Foto: Pablo Valadares/Câmara dos Deputados

A Confederação Nacional dos Trabalhadores em Educação (CNTE) divulgou na quarta-feira, 24, uma moção de repúdio sobre o texto-base do projeto de novo arcabouço fiscal, recém aprovado na Câmara dos Deputados em dois turnos com travas fiscais às rubricas de e educação. Nesta quarta-feira ocorreu a votação dos destaques, que não foram acolhidos pelo relator. O projeto segue agora para apreciação do Senado.

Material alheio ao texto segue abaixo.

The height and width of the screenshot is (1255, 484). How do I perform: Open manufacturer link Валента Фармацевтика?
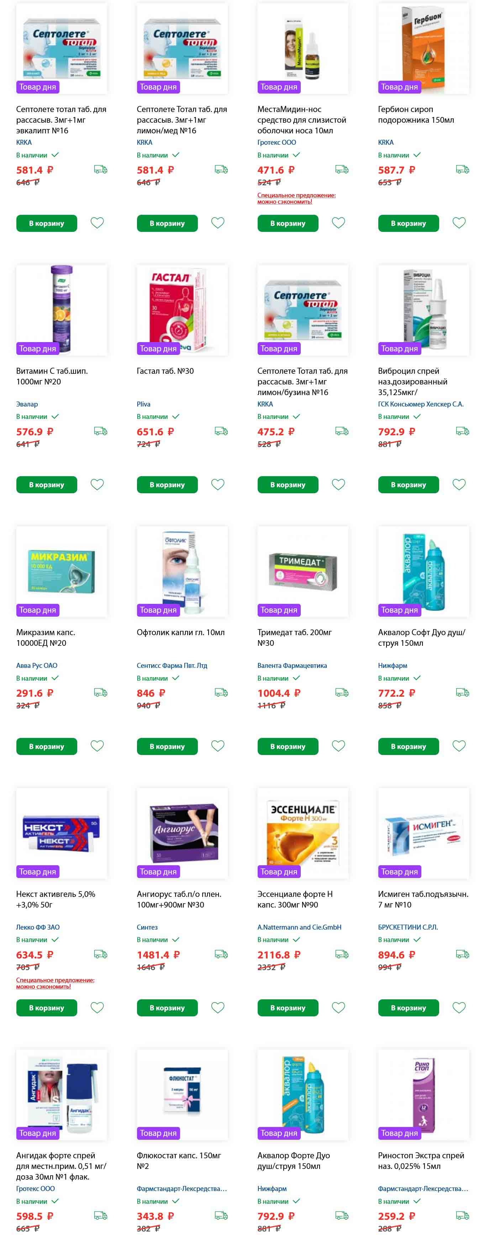(x=292, y=666)
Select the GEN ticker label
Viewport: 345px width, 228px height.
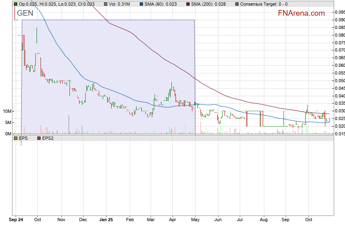25,13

A principal crítica da CNTE é que,  ao modificar o texto original do projeto de lei complementar (PLP 93/2023) apresentado pelo Poder Executivo, o relator da matéria, deputado Claudio Cajado (PP-BA), retirou das exceções do novo regime fiscal diversas despesas e investimentos, entre eles, os mínimos constitucionais da saúde e da educação (arts. 198 e 212 da Constituição Federal de 1988 – CF/1988) e a complementação federal ao Fundo de Manutenção e Desenvolvimento da Educação Básica e de Valorização dos Profissionais da Educação – Fundeb, disposto no art. 212-A da CF/1988.

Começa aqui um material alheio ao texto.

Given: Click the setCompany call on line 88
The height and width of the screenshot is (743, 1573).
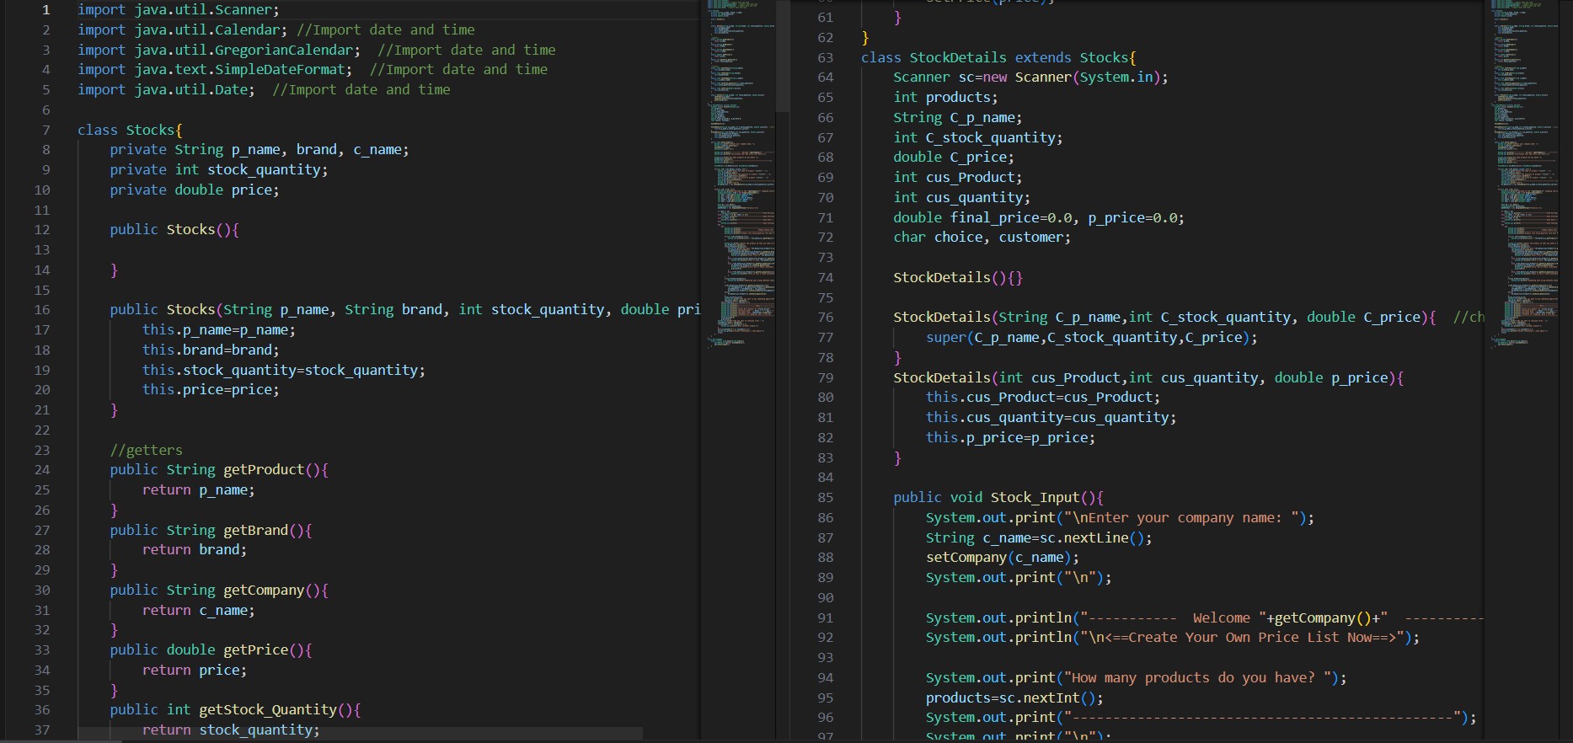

Conforme a nota, embora a argumentação do relator e da maioria dos parlamentares que votou favoravelmente à matéria, e do próprio governo federal, seja de que os mínimos constitucionais e o Fundeb terão suas rubricas preservadas das travas no novo arcabouço fiscal, alguns esclarecimentos precisam ser feitos:

– os recursos da educação e da saúde serão mantidos em patamares mínimos, diferente de outros momentos, sobretudo nos primeiros mandatos do Presidente Lula, em que o Ministério da Educação contou com transferências acima do mínimo constitucional e que resultaram na ampliação das Universidades Federais e dos Institutos Federais de Educação, Ciência e Tecnologia, com valorização de seus profissionais; e

– a inclusão dessas transferências constitucionais obrigatórias no cômputo do novo teto de gastos comprime outras despesas e investimentos, especialmente em áreas sociais e de combate à fome.

No caso do Fundeb, diz o documento, espanta o fato de que até mesmo a EC nº 95/2016 (PEC da Morte) o havia preservado das travas previstas no teto de gastos, mas o novo arcabouço fiscal resolveu incluí-o em total afronta aos anseios da maioria da população que elegeu o atual Governo com a esperança de resgatar os direitos sociais, a dignidade e a cidadania do povo brasileiro.

“A CNTE, na condição de entidade representativa dos(as) trabalhadores(as) da educação básica pública no país, repudia veementemente a forma precipitada como a matéria foi pautada e votada na Câmara dos Deputados, sem qualquer debate com a sociedade civil, bem como a opção da maioria dos parlamentares em manter dentro das contenções fiscais as rubricas de educação e saúde, além do Fundeb, áreas extremamente sensíveis e determinantes para o bem-estar da sociedade e para o desenvolvimento inclusivo”, diz.

A confederação finaliza pedindo ao  Senado Federal, que a sociedade seja ouvida e respeitada, a fim de que o novo arcabouço fiscal “não reedite os equívocos da EC nº 95, responsável pelo crescimento recorde da miséria no Brasil e por sucessivos cortes e contingenciamentos no orçamento da União, momento em que se priorizou exclusivamente um suposto equilíbrio fiscal apartado das responsabilidades sociais do Estado brasileiro, com o objetivo de manter inabalável a vergonhosa remuneração aos rentistas da dívida pública”.